Hasta ahora los asuntos de política interior se trataron y resolvieron sobre plataformas oportunistas. De hoy en más debemos construir sobre bases profundas y durables. La evolución de las Patrias que aspiran a durar es una carrera de antorchas en el curso de la cual las generaciones se van pasando la llama encendida en vista de una finalidad que ninguna concreta en sí y que sólo se cumple con la solidaridad en el curso de los tiempos.

Hemos vivido drogados. Cuanto veneno circulaba por el mundo nos fue ofrecido complacientemente. Así se repitieron entre nosotros en menos de un siglo, todas las etapas de la desorientación humana, así se construyeron ideológicamente puentes inútiles, esperando que los ríos vendrían después, así florecieron estatuas de políticos circunstanciales que no podrán sobrevivir el examen futuro. Pero un instinto secreto anuncia que algo nuevo fermenta en el seno de la colectividad iberoamericana. Una voz misteriosa mantuvo el anhelo, y la guerra contribuyó a revelar la situación.

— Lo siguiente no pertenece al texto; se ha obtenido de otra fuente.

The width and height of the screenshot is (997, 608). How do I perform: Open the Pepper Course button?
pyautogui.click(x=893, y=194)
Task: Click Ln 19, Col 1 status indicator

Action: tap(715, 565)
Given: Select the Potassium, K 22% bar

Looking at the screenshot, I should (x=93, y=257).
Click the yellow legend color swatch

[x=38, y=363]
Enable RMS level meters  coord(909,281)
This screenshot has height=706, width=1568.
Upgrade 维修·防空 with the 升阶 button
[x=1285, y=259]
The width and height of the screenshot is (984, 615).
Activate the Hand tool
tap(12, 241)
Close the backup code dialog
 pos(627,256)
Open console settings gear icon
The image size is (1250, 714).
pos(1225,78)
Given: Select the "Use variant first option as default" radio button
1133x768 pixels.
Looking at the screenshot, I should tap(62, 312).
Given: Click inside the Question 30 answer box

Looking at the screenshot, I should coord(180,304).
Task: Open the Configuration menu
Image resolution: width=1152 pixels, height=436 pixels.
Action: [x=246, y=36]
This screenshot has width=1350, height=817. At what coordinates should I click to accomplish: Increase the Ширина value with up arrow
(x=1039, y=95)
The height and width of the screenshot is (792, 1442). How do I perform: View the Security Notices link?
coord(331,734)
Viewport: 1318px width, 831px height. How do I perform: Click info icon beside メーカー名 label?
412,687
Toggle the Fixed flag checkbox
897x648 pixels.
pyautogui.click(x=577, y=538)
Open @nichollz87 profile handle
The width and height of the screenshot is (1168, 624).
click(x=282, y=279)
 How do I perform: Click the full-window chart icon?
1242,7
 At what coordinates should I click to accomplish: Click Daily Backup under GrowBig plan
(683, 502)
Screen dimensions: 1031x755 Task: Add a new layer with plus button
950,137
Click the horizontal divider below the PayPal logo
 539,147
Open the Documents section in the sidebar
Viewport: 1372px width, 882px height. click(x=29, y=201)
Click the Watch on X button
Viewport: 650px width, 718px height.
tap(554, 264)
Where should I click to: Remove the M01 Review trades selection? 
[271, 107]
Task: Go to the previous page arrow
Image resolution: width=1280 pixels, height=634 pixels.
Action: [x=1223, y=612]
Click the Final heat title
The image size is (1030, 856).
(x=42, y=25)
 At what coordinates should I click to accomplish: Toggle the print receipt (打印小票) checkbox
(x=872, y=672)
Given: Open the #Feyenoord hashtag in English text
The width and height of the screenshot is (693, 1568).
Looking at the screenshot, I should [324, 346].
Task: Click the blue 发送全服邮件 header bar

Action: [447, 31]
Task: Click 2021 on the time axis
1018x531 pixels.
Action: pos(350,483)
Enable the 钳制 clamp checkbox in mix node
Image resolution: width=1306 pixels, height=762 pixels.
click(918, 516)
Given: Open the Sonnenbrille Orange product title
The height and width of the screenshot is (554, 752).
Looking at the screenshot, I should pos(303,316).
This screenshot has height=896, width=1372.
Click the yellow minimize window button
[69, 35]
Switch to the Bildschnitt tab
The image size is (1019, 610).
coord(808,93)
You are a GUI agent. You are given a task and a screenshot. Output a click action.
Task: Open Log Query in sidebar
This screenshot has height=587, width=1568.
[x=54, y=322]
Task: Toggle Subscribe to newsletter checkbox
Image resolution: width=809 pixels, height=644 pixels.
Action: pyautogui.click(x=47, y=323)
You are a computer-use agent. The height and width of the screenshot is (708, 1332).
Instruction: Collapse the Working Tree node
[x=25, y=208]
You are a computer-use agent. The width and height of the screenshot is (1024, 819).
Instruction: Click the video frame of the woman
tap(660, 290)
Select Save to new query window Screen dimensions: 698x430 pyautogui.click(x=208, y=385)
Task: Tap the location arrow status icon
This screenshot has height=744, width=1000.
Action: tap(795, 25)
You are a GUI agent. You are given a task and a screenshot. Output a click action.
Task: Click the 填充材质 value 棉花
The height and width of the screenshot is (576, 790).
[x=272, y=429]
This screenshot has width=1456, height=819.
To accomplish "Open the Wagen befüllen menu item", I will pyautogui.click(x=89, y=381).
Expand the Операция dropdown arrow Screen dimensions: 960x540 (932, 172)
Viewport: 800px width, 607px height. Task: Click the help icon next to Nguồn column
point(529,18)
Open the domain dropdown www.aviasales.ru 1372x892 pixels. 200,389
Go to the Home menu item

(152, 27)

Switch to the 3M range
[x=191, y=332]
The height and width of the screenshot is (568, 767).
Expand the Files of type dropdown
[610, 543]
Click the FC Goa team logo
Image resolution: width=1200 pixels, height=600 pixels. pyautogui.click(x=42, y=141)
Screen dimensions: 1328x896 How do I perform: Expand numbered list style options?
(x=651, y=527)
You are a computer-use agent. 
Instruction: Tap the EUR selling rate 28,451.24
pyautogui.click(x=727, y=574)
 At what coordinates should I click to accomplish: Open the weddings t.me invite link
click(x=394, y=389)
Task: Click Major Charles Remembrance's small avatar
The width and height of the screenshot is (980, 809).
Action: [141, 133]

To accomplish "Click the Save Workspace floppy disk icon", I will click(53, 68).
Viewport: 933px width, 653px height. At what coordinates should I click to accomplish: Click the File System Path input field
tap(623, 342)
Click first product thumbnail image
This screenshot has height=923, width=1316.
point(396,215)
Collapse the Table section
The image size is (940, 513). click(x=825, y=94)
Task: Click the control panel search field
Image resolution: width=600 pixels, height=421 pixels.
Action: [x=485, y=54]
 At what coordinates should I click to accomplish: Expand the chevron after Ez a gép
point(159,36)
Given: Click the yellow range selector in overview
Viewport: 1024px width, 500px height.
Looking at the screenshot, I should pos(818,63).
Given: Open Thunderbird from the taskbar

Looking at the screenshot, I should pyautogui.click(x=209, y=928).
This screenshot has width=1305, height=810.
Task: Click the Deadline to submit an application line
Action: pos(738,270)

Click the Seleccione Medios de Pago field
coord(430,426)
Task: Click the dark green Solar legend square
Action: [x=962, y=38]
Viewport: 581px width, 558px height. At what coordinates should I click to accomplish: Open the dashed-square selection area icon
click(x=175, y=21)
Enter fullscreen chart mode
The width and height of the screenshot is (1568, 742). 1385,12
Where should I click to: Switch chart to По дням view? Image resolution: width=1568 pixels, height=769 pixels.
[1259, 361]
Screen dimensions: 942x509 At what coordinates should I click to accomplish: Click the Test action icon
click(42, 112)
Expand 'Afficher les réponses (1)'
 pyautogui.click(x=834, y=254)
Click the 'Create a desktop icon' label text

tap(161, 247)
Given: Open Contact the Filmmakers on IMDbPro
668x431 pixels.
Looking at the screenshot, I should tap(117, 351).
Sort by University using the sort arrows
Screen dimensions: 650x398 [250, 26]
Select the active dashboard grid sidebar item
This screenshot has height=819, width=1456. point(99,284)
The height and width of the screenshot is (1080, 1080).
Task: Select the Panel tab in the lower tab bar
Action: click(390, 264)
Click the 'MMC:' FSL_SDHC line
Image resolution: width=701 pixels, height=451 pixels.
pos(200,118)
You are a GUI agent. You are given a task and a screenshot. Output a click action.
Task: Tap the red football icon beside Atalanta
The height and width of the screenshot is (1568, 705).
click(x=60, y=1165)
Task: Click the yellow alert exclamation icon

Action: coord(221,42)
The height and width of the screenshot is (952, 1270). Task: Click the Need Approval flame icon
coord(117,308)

Pero los nacionalismos regionales que asoman no resultarán, en realidad viables hasta que alcancen el carácter iberoamericano que debe asumir el movimiento definitivo. El origen de la subordinación actual, hay que buscarlo en el error que nos llevó a encarar seccionalmente los problemas. En el orden internacional, como en el orden interior, como en el orden de la valorización general de nuestras repúblicas, hay que estudiar planes que se ajusten a la amplia realidad iberoamericana y esos planes han de ser concebidos teniendo en cuenta la vastedad de los territorios que se extienden desde la frontera norte de México hasta el cabo de Hornos. Sería vano creer que cabe iniciar la nueva época con sólo cambiar, dentro del mismo espíritu localista, la orientación de la máquina fotográfica. Quiero decir con esto que si seguimos divididos, que cada república mantenga su demarcación actual, sus costumbres y su gobierno autóctono, pero que en las líneas básicas y vitales, exista una esperanza, un orgullo y un derrotero común.